WORK REQUIRED: An exact copy of every record below is needed, with all pictures removed.

RECORDS FOR THIS TASK:
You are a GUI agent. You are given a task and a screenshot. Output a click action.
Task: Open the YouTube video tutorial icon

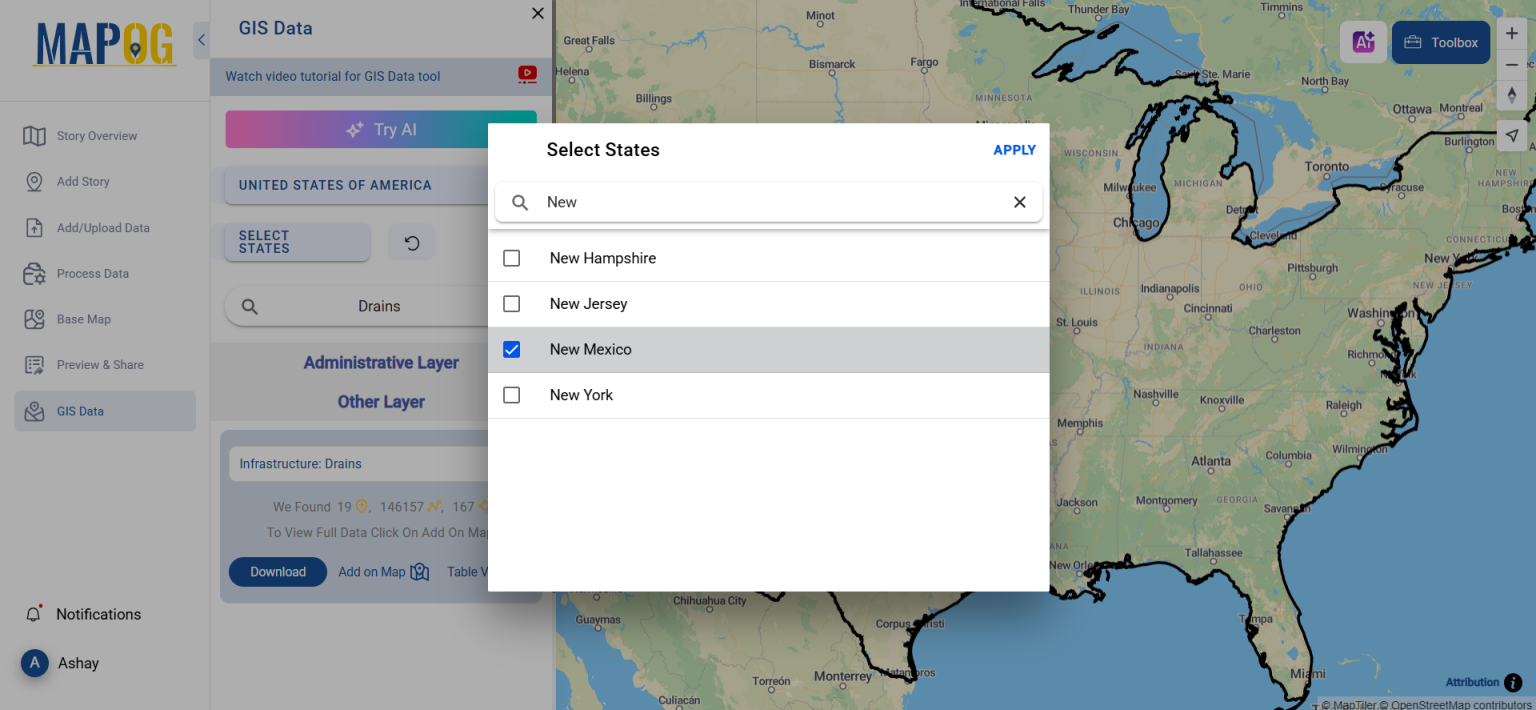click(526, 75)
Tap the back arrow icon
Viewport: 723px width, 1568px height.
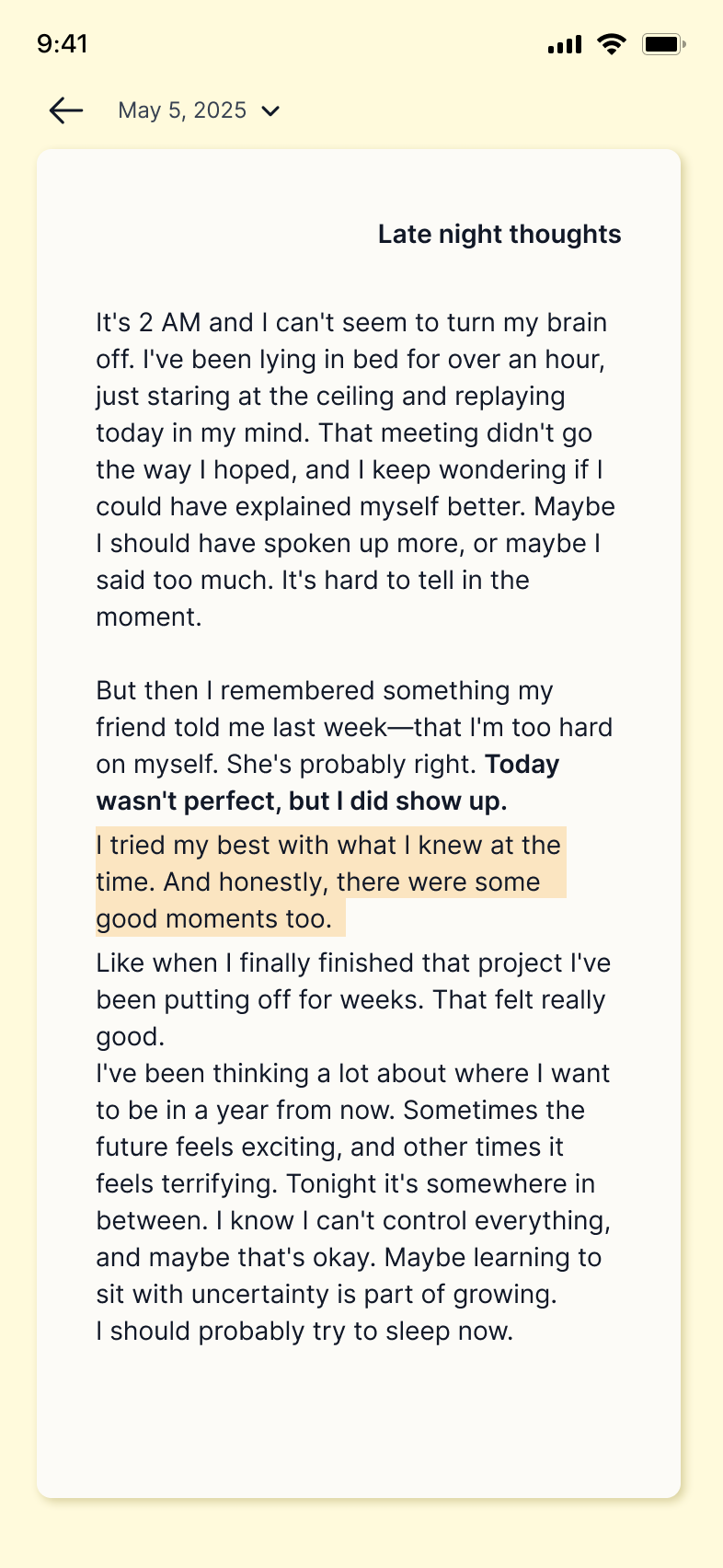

REPLY TO THE TASK:
You are a GUI agent. You are given a task and a screenshot. Output a click action.
Task: Open the YouTube video tutorial icon

click(526, 75)
Tap the back arrow icon
Viewport: 723px width, 1568px height.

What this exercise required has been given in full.